The Tale of the Greedy Baron

Once upon a time, there was a greedy Baron who wanted to make a lot of profit (even though he was already very rich).
In the pretty town, there was an old store that had been there for decades and that everybody loved. It was a very big place, and it was like a magic place, because whatever you needed, the store had it (and if they didn’t have it, they knew where to order it, and the employees helped you with a smile).
It was a very well-located store, and the Baron and his friends wanted to have access to the spot in order to be able to sell their own commodities.
Since the Baron and his friends didn’t care about the store and its employees and its patrons and its long tradition in town, they sent someone to make an offer to the rightful owner of the store.
Was the owner greedy, too? Was he tired? Was he tricked?
The story doesn’t say, but the Baron’s man bought the store and promised to keep everything as it had always been.
Over the next few months, the new owner, the Baron and his friends lulled everybody into believing that nothing had, indeed, changed.
Then, one day, the new owner made a public statement – an apology, really – in which he admitted that he hadn’t taken good care of the buildings and they were now very unsafe, and the store had to be closed for a bit of time… Just until the necessary works were finished, really, and then the store would open again, as beautiful as it was on its original opening day.
Massive sales were planned, and the employees were offered the possibility to retire early or to be given work in the other places owned by the new owner, the Baron and his friends (that was true for all the employees – except the ones who didn’t have permanent contracts and who were thrown out to the wolves in the woods).
The patrons, in shock, watched as their beloved store closed its doors. A few believed the new owner, but others felt the change and they just knew

Years have gone by now.
Half of the store as been sold to the Baron, who shared it equally between his slaves and his friends.
Now, that particular half of the store is a skeleton that makes all the patrons and town-dwellers think of the good old times.
The Baron must be quietly laughing as the second half of the store is waiting to be recycled into more portions that he can negotiate and sell for very high prices.

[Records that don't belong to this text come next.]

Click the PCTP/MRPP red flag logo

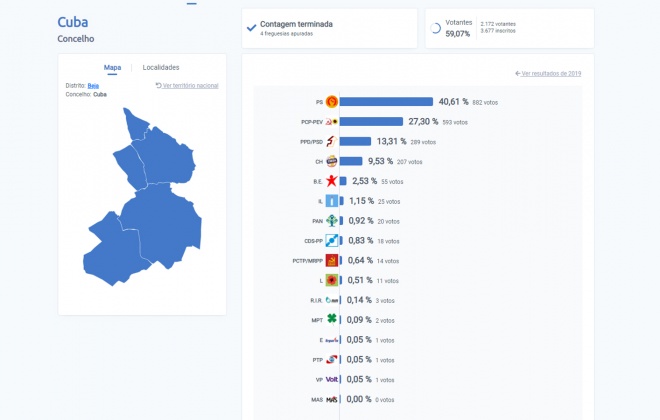(332, 261)

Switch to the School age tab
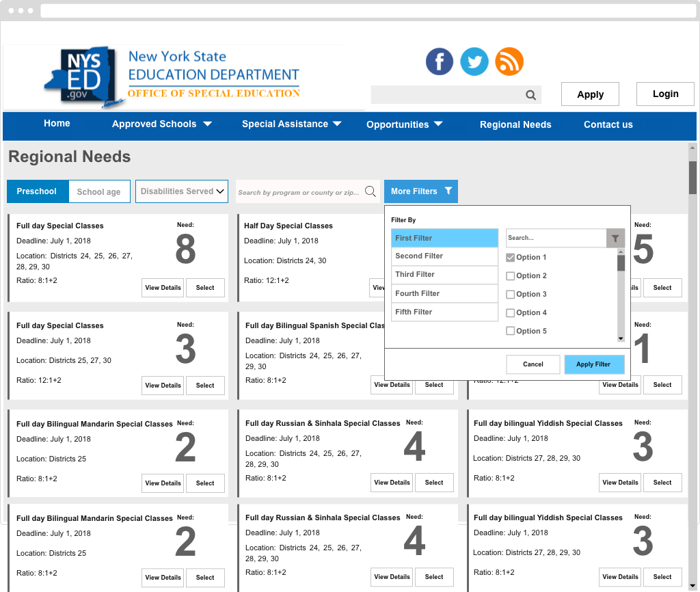98,192
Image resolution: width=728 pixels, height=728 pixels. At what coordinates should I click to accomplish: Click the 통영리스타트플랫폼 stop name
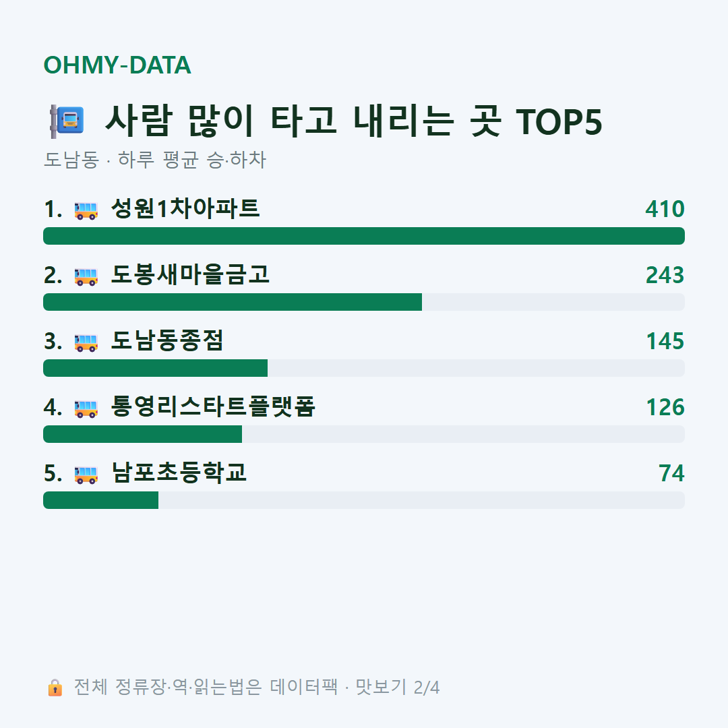[x=213, y=406]
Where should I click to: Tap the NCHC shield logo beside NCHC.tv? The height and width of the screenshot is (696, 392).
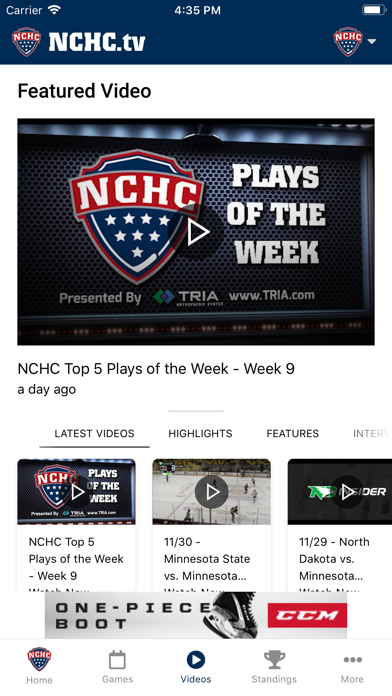point(27,42)
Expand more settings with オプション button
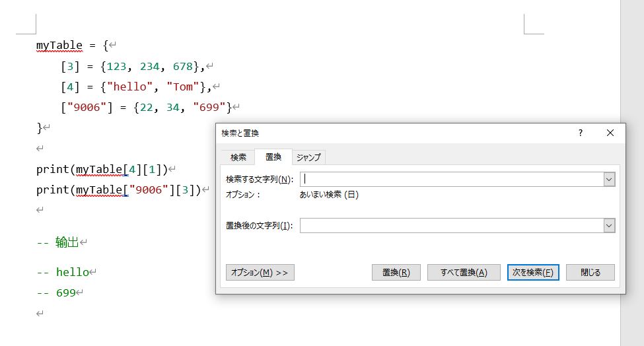Screen dimensions: 644x346 [x=260, y=273]
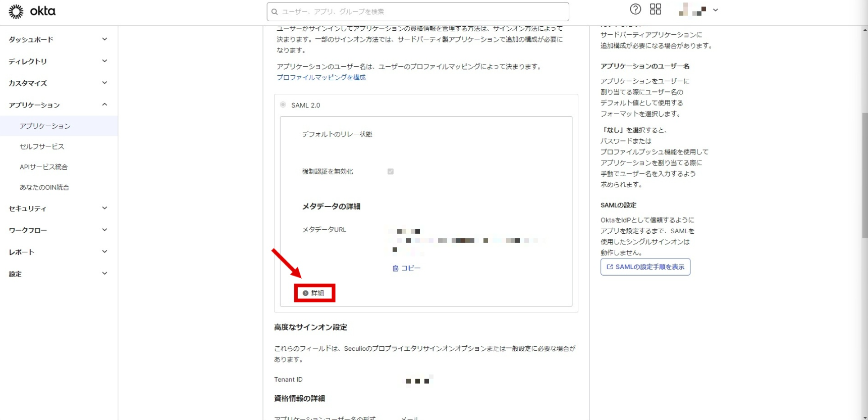
Task: Click the page vertical scrollbar
Action: [864, 202]
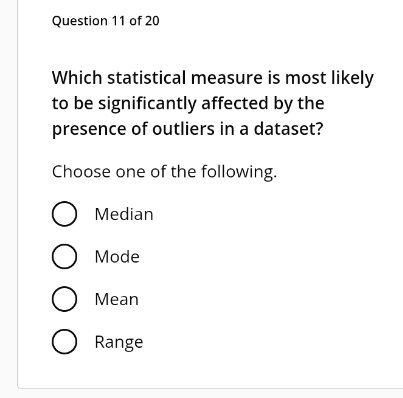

What makes this a sordid tale is that the recycling plans officially declare that no place should be kept in one state forever, and things must evolve in a town (and after all, there are other stores in town… but none like the one that was killed for greed). Such a declaration would be right if the change hadn’t been ordered out of pure voracity.
On my way to work, I walk by the old store and its ghosts, and I always hear former patrons comment to friends on the closing, on the killing (for that place had a soul).
For greed, a place that was working perfectly well has been annihilated and the people in town are left running to several stores in order to try to find what they’d have found in one place before – and the employees of the other stores were all trained in goals and constantly have toothaches that prevent them from ever being agreeable.
Things do change, but sometimes greedy people hasten the demise of perfectly good things for no valid reasons (because the Baron shall not take his money with him when he dies).
The old store shall always be missed, and the old patrons will never go line the Baron’s pockets with their money. Mind you, there might be something karmic in that, and I’m almost tempted to throw a Voodoo doll in the mix – it can’t hurt, right?